Ezgi Bıcılı - "Yalancı Dünya"
Dijital çağda müzik piyasasına tek isimle girmek büyük hata.
Neyse ki Ezgi Bıcılı bu hatadan çabuk dönmüş ve ikinci teklisinde soyadını da
kullanmış. Üşenmedim, saydım, Spotfy’da sanatçı olarak arttırdığınızda tam
dokuz tane Ezgi çıkıyor. Bıcılı’nın soyadını kullanmadan çıkardığı ilk
teklisini ara ki bulasın.
Müzisyen bir aileden gelen ve müziğe çocuk yaşlarında piyano
eğitimi alarak başlayan, sonrasında lise ve üniversite eğitimini de müzik üzerine
alıp piyano öğretmenliği yapan Ezgi Bıcılı, Ankara ve İzmir’de başlayan sahne
macerasını zamanla İstanbul’a taşımış ve Ajda Pekkan, Neco, Demet Sağıroğlu ve
Ziynet Sali gibi birçok isme vokal yapmış. Bıcılı, ilk teklisi “Yaz Bitmeden”i
2019 yılında Ziynet Sali’nin de desteğini alarak yayımlamıştı.
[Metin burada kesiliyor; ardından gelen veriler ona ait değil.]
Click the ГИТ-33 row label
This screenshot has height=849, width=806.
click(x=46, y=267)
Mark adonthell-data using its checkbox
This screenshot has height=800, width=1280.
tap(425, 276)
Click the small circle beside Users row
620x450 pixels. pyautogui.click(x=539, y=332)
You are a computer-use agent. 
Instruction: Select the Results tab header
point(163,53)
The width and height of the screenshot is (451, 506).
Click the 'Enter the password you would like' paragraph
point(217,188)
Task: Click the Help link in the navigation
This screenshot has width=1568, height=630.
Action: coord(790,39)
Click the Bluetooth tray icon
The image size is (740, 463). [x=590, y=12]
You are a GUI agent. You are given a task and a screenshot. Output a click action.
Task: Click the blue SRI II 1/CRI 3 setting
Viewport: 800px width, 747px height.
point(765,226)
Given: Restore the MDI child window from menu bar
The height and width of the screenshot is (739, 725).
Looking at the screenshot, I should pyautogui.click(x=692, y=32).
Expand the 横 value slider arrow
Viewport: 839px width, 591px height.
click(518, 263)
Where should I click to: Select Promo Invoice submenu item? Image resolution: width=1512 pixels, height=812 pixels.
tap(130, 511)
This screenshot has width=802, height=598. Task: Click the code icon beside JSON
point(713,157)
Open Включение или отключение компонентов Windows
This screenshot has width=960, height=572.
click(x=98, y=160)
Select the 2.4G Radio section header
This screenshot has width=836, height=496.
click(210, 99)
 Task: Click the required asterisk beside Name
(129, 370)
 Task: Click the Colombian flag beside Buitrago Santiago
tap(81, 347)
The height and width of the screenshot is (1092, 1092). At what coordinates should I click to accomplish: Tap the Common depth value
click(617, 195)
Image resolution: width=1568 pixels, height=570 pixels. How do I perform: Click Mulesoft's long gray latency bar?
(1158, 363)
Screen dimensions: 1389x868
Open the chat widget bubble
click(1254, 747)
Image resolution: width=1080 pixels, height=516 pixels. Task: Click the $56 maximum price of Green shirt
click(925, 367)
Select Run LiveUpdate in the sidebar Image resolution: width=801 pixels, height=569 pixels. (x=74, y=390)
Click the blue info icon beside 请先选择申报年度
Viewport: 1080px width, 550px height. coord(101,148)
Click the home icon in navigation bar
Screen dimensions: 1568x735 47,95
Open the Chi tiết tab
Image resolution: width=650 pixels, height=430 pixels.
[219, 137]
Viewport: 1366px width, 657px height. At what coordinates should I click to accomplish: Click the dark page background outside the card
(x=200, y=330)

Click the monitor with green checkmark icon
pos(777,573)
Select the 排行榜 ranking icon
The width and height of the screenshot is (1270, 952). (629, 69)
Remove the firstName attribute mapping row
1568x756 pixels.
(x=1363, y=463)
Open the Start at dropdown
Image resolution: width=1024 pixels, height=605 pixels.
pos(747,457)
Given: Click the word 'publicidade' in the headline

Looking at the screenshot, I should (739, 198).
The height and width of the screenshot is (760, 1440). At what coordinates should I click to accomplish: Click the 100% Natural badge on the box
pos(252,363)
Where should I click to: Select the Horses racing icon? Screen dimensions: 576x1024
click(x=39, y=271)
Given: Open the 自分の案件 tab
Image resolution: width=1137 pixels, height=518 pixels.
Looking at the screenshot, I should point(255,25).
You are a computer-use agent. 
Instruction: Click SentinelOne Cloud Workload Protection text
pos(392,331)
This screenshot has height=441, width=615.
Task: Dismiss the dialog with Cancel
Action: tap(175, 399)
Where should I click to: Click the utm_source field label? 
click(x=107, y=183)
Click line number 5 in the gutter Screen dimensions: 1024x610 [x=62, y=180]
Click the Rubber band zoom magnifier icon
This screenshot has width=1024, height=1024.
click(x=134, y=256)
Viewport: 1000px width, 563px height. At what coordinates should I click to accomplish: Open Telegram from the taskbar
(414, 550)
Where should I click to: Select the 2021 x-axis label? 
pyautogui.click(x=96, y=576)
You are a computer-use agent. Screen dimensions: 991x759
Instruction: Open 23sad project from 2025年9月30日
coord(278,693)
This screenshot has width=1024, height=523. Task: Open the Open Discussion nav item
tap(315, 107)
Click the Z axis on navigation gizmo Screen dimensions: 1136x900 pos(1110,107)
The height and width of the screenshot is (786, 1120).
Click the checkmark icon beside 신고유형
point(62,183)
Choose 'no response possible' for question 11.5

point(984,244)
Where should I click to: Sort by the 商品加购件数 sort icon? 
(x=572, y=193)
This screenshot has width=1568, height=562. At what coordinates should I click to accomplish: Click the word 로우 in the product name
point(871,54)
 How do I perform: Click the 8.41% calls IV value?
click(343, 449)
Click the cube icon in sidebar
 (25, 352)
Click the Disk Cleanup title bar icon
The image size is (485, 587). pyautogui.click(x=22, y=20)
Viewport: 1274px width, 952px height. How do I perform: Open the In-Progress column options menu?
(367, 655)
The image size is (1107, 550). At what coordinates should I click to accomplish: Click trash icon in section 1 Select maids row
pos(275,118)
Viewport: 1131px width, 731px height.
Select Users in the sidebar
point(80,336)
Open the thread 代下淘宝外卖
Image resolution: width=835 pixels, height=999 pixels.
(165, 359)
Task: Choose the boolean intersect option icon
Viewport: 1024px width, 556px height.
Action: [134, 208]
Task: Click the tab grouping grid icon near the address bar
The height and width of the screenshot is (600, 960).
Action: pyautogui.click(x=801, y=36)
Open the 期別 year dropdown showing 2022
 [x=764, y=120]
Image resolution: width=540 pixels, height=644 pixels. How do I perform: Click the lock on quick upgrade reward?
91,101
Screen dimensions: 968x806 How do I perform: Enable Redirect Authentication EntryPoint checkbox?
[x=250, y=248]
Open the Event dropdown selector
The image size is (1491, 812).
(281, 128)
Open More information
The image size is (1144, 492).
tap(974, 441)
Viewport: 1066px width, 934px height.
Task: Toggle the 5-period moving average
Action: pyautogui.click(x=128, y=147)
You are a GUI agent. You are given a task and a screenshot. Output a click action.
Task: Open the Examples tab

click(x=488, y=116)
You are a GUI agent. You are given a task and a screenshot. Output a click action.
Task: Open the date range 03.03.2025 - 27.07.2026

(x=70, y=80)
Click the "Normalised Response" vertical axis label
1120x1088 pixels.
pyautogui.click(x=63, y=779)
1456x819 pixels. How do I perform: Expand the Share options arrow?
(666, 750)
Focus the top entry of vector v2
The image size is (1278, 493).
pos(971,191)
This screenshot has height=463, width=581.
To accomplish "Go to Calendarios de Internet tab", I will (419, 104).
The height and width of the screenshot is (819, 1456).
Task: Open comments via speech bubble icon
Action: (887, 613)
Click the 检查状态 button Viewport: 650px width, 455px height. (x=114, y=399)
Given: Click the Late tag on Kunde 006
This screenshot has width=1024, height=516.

Zaten daha ilk şarkısında sağlam bir şarkıcı olduğunu
gösteriyordu Ezgi. Profesyonel bir tanıtım çalışması da yapılmıştı o dönemde. Tabii
bu devirde bir tek şarkıyla bir anda geniş kitleleri yakalamak hiç kolay değil.
Adım adım ilerlemek ve o adımları doğru atmak gerekiyor. Nitekim geçtiğimiz
günlerde piyasaya çıkan ikinci tekli “Yalancı Dünya”yla Ezgi ikinci adımını
doğru atmış gibi gözüküyor.
Söz ve müziği Sezen Asku’ya ait “Yalancı Dünya”, Aksu’nun
2000 çıkışlı “Deliveren” albümünde yer almıştı. Üzerinden 20 yıl geçtiğine
inanmak zor ama öyle. Şarkı, bildiğim kadarıyla o günden bugüne ilk kez yeniden
seslendiriliyor. Bu bakımdan akıllıca bir seçim olmuş. O bir yana, 20 yıllık bu
şarkının bugünün müzikal anlayışında bu kadar doğru tınlayabileceğini pek şahsen
tahmin edemezdim. Zaten sözüyle müziğiyle sanki bugün yazılmış gibi, o ayrı.
Bir de üstüne öyle bir düzenleme yapılmış ki, şarkı asıl anlamını ve üslubunu şimdi,
bugünün müzikal anlayışında bulmuş.
Sezen Aksu’nun “rap” olsun diye değil ama laf kalabalığından
endişe etmeden yazdığı şarkının A bölümlerinden “rap” çıkarmak bir fikir.
Nakarat kısmındaki alaturka-arabesk kıvamı sazla, darbukayla, nağmeli bir yorumla
ağdalamak da bir fikir. Bu, belki ilk bakışta herkesin aklına gelebilecek iki
iyi fikri kusursuz bir uyumla bir araya getirmekse bir başarı. Şarkıda eski nesil
ve artık kullanılmayan bir Türk sazını kullanmak da incelikli bir tercih.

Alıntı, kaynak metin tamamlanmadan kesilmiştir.